6 tips to outsmart imposter scams

Canada By April Payne June 5, 2024

Did you ever get an urgent call from a “bank” asking you to send a money transfer to settle your overdue bills?

Beware, it could be an imposter scam.

An imposter scam is when a person poses as a friend, family member, or a credible figure such as a utility company employee, IRS agent, or bank representative, and tricks you into sending money. Imposter scams can take many forms, so it is important to immediately verify the identity of any person who contacts you and asks you to do something.

In one version of the scam the imposter poses as a representative from a credible brand who contacts you through phone, email, text message or social media. The fraudster may try to convince you to work for the brand (sometimes as a “mystery shopper”, “shipping clerk”, or in payroll), or may try to convince you to give them access to sensitive information such as your credit card number or other details.

In some cases, the imposter may claim to be an IRS agent contacting you about overdue taxes, or a representative from a utility company saying you have an overdue payment. In other situations, the scammer poses as a customer care representative from a bank or other company contacting you about “security issues” or your account balance.

Scammers also impersonate family members or friends claiming to have been involved in an emergency where your help is urgently needed. To make things more confusing, they often already have access to some of your personal information, like where you bank or the names of family members – which they use to make the scam seem more credible.

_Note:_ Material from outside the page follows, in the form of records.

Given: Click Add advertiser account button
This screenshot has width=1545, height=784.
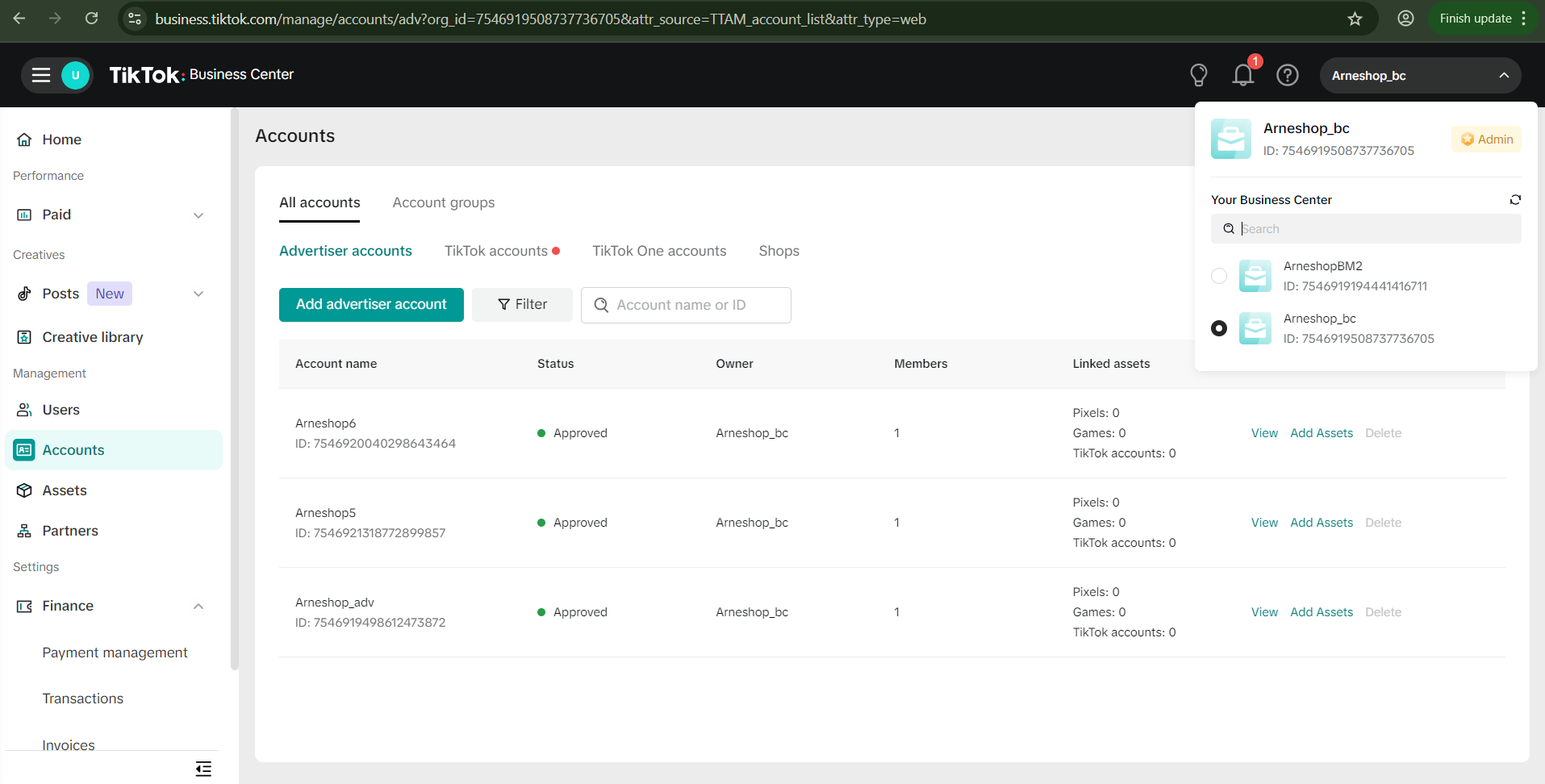Looking at the screenshot, I should click(x=371, y=305).
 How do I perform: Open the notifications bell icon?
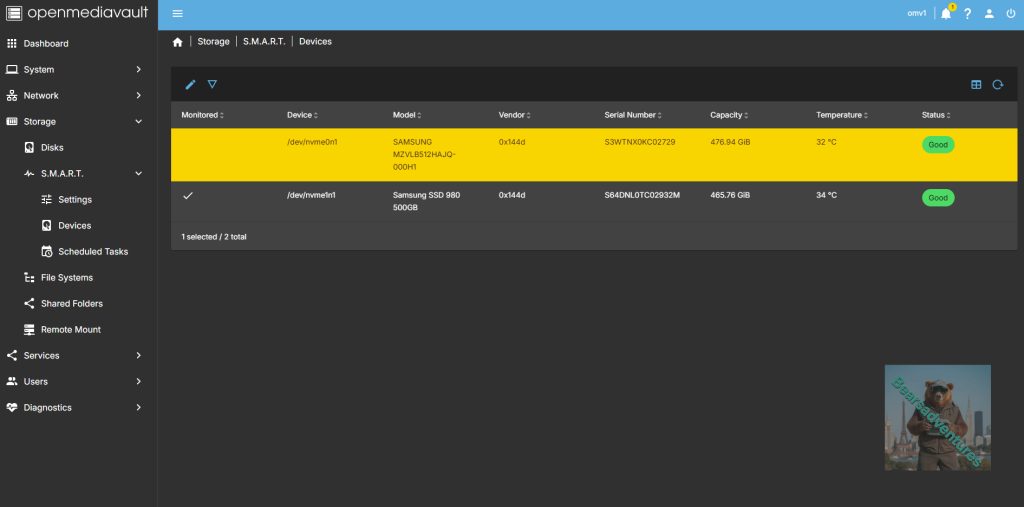pos(946,14)
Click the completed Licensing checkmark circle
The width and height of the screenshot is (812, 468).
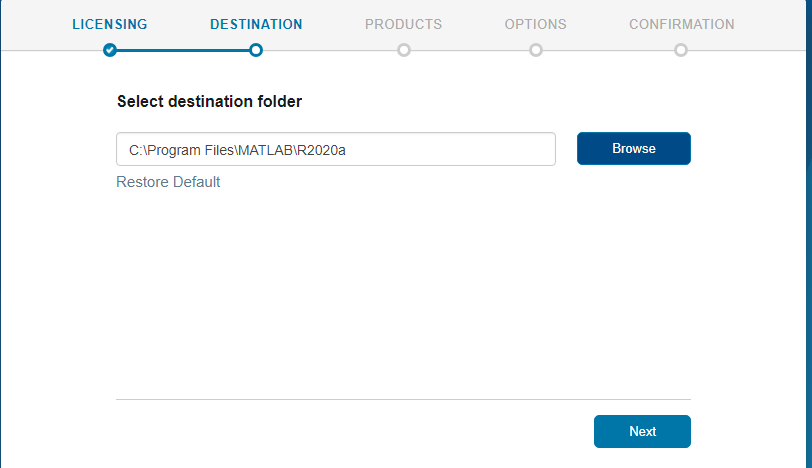click(x=109, y=50)
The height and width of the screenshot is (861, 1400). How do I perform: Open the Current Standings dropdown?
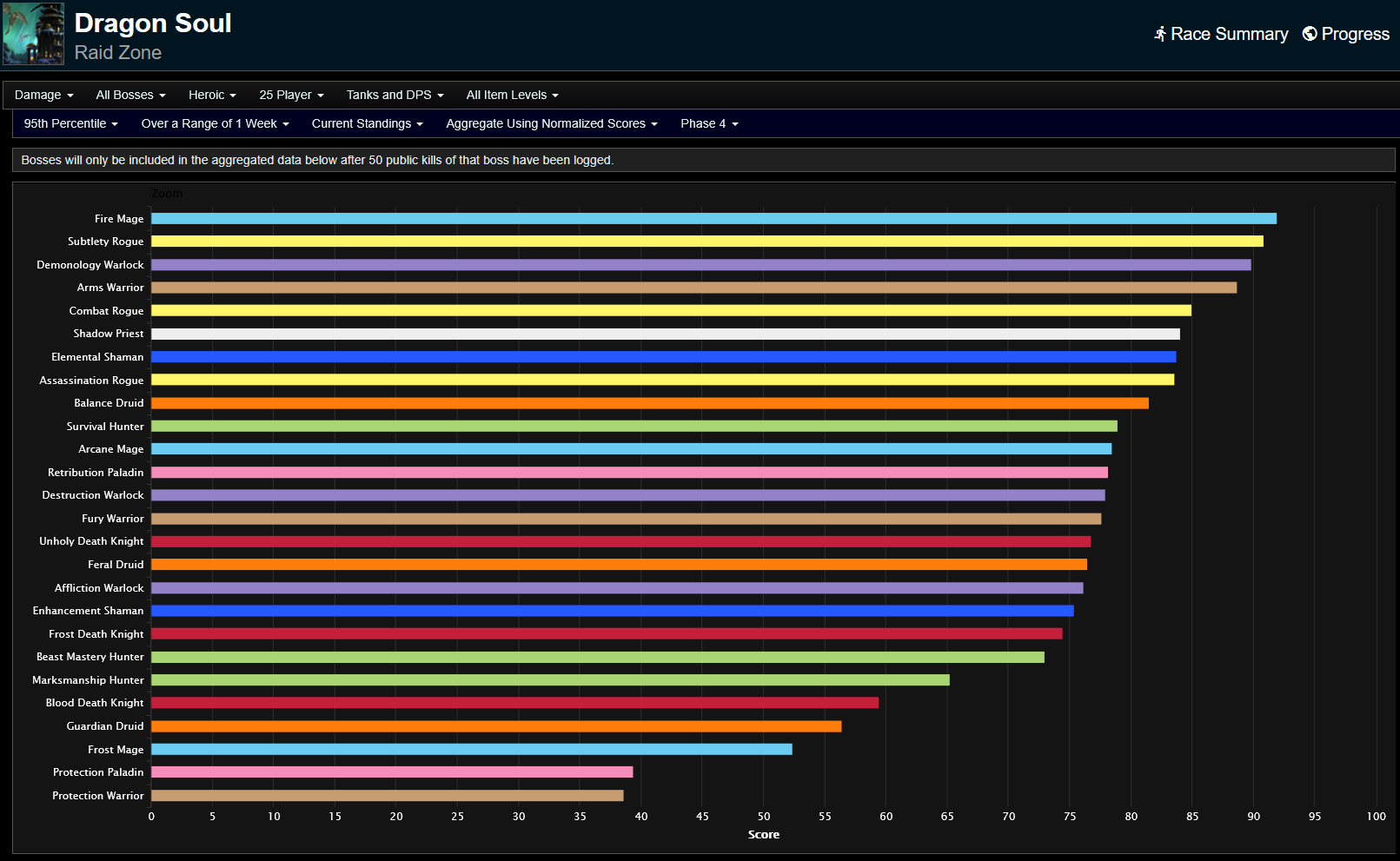pyautogui.click(x=367, y=123)
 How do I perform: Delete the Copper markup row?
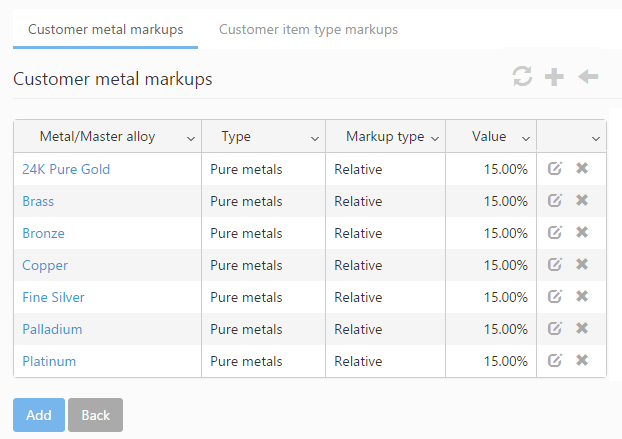pyautogui.click(x=582, y=265)
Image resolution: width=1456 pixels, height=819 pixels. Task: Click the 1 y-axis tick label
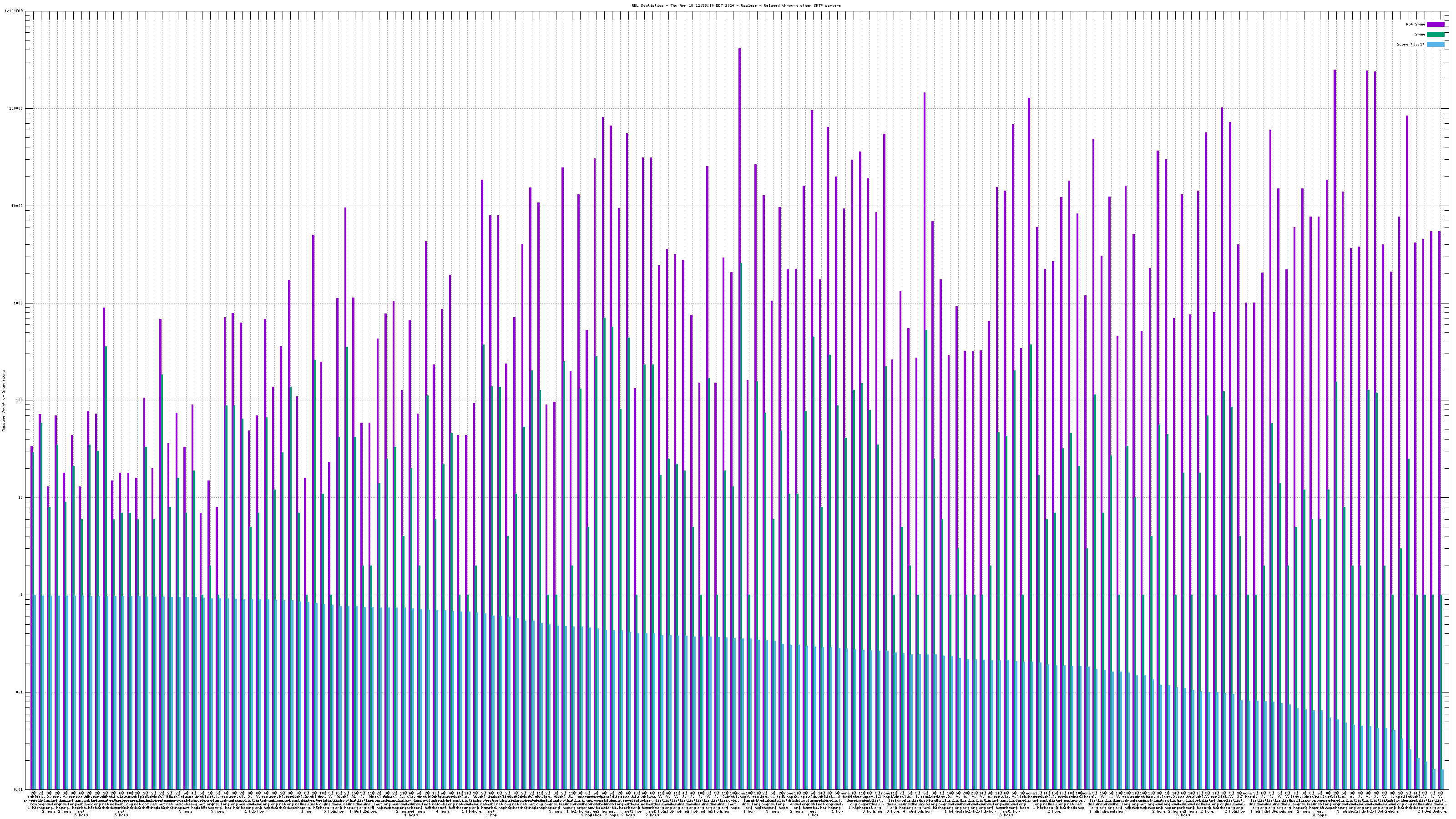(x=21, y=595)
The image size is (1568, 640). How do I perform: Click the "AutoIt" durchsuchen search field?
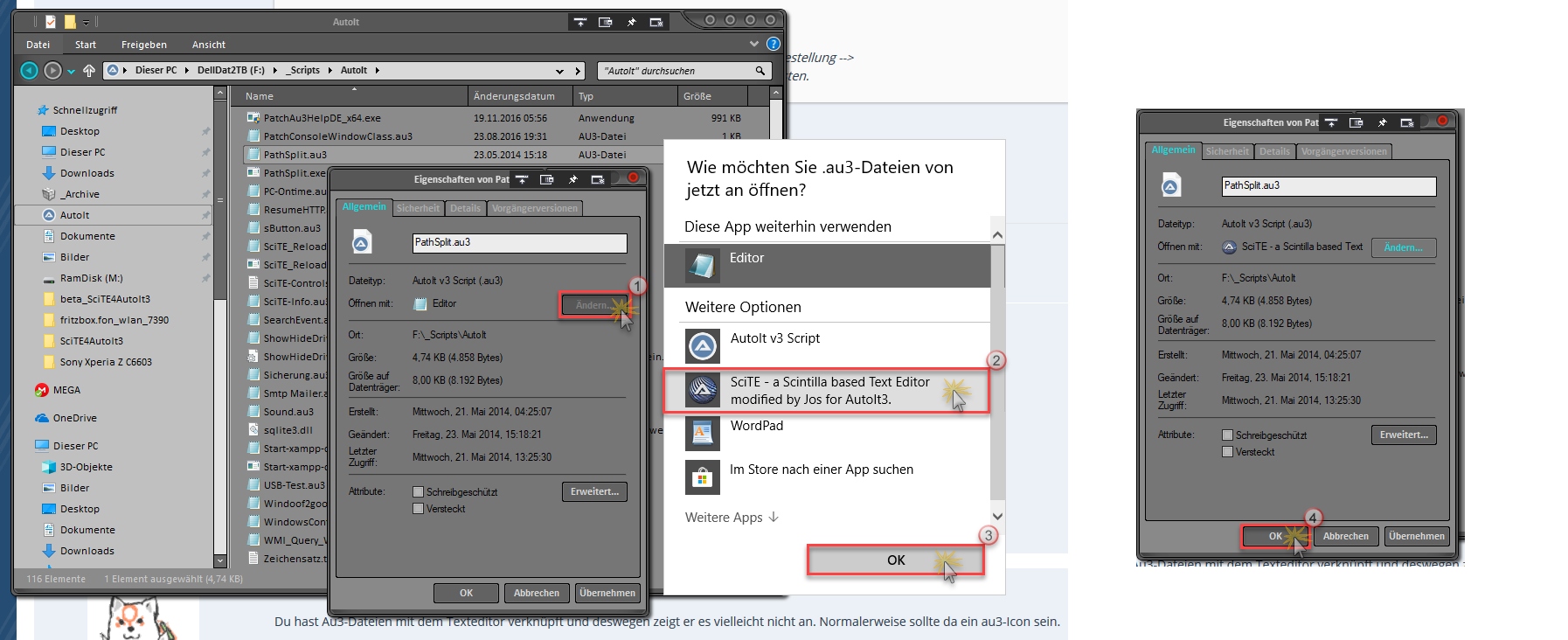675,71
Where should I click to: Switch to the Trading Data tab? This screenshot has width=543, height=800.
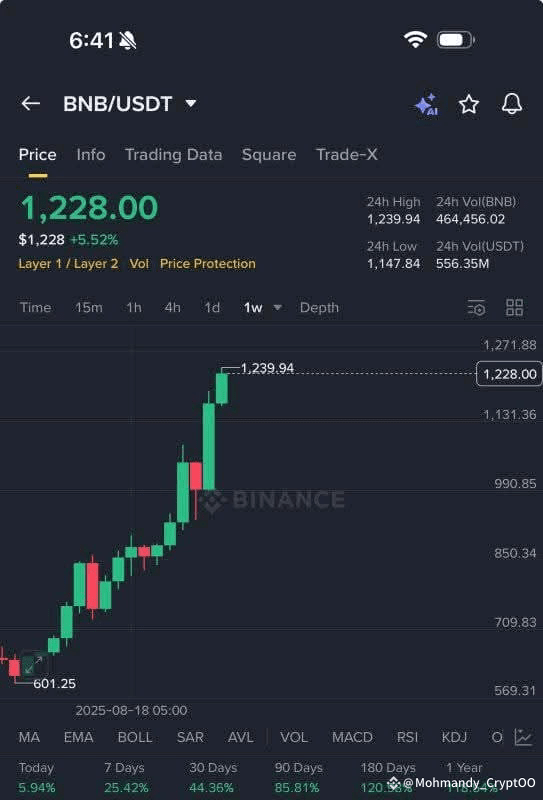pos(174,155)
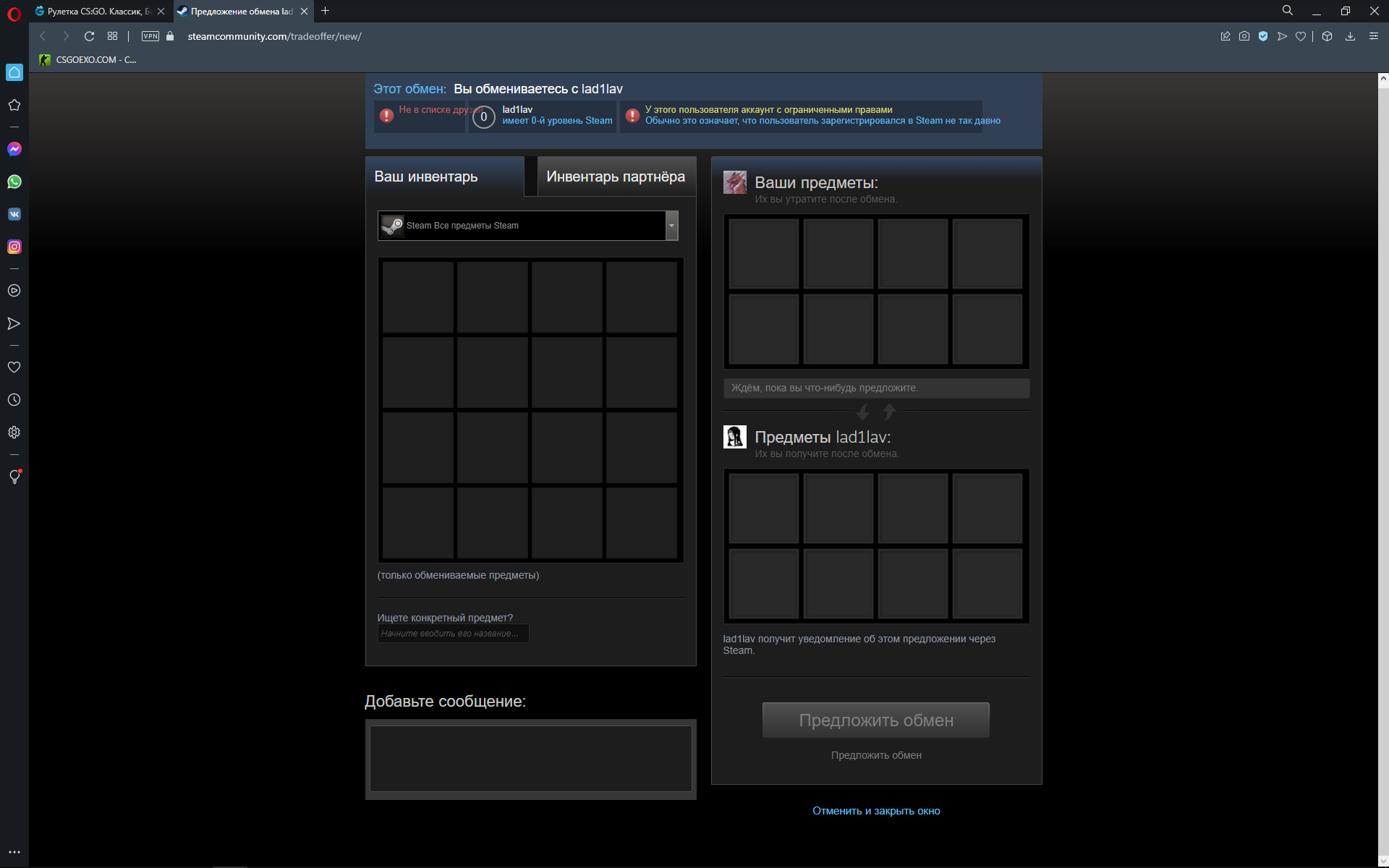Expand Steam inventory selection dropdown

click(671, 226)
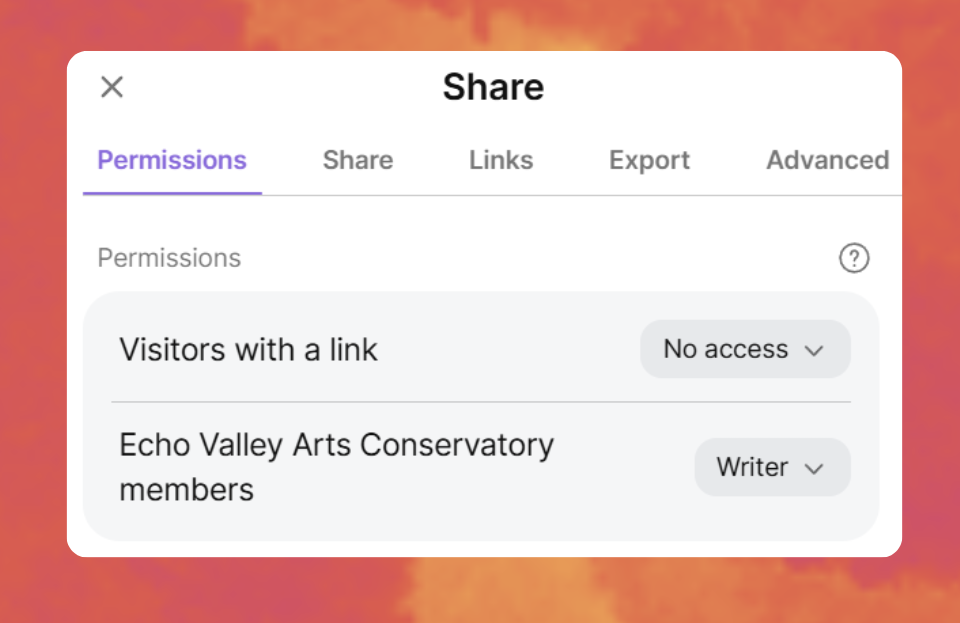Screen dimensions: 960x623
Task: Open the Share tab
Action: point(357,160)
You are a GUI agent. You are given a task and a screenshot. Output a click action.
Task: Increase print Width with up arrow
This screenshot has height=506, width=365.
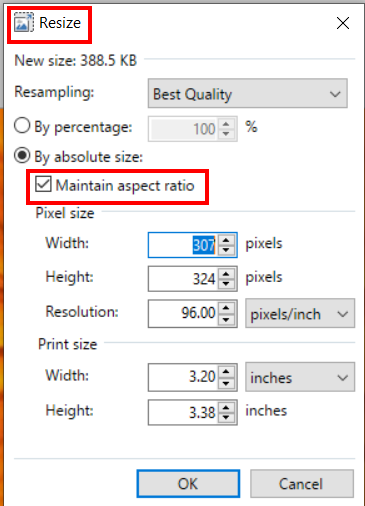click(x=226, y=372)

Here are the three most common imposter scam signs to look out for:

  • Urgency: A stranger (or even a person claiming to be a friend or family member) might pressure you to take an action immediately without allowing time for you to verify the credibility of the situation.
  • Threats: You might get threats of service disruption, account suspension or closure, legal action, arrest or other serious consequences if you don’t take immediate action.
  • Secrecy: Scammers often urge you to not tell anyone else about what is happening. Though they may give what sound like good reasons, it’s really because they don’t want you to verify the situation.

To beat these scammers at their own game, remember these tips:

  1. Don’t rush: Take deep breaths and avoid taking any quick actions – no matter what the person tells you.
  2. Verify: If the person claims to be a friend or family member, immediately confirm the situation with other family members first. If the person claims to be a representative from an organization (like the government, your bank, or a utility company), immediately hang up and verify the situation using a contact method on the organization’s official website.
  3. Don’t click on unknown links: Whether sent via text, email, social media or any other channels, DO NOT click on unknown links or download attachments that are sent to you from unverified sources.
  4. Check website URLs: Scammers often send emails from URLs that look like big-name companies such as Amazon, Microsoft, or FedEx but close inspection will reveal the URL is slightly different from the real one.
  5. Notice mistakes: Look closely, even the email subject line can hold a clue! There might be mistakes such as misspellings, poor grammar or unusual logos and formatting.
  6. Report it: If you suspect a scam, tell your local authorities. Sharing your scam story helps both investigators trying to close the case on fraudsters and others avoid getting scammed.

Together, we can be smarter and safer.

Remember, don’t be afraid to say no and hang up so you can take the time needed to verify the situation. If something feels off, it probably is!